Unveiling the peculiar hydrogen bonding behavior of solvated N-heterocyclic carbenes

To investigate the hydrogen bonding and its dynamics of N-heterocyclic carbenes (NHCs) in solution, a molecular mechanical force field was fitted for the homologous series of 1,3-dialkylimidazol-2-ylidenes. During the exploration of the potential energy surface of the water/1,3-dimethylimidazol-2-ylidene system, it was observed for the first time that the carbene is prone to interaction with hydrogen bond donor molecules also from the rather unusual “on top” orientation, where the direction of the interplay is perpendicular to the plane of the NHC's ring. The fitting of the force field parameters for imidazol-2-ylidenes was found to be the best in the case of a two-site model, which reproduces not only the strength, but also the direction dependency of hydrogen bonding. With the aid of this tool, curious, hitherto unknown types of hydrogen bonding could be unveiled for NHCs. In the case of non-hydrogen bonding solvents, carbenes tend to form short lived, but structurally influental hydrogen bonds between each other via ring hydrogen atoms and the divalent carbon atoms.

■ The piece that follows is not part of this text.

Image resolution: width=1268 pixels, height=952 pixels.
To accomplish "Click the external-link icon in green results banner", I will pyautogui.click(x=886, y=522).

The chemically highly important hydrogen bond dynamics of NHCs was found to be facilitated by three center hydrogen bonding, where two alcohol molecules bind to a carbene, which is allowed only by the aforementioned relatively strong interaction between the NHC and the hydrogen bond donor in the “on top” orientation. The latter finding has significant effects on processes that involve this kind of replacement, such as the selective transesterification reactions, and the mechanism of proton exchange on azolium rings.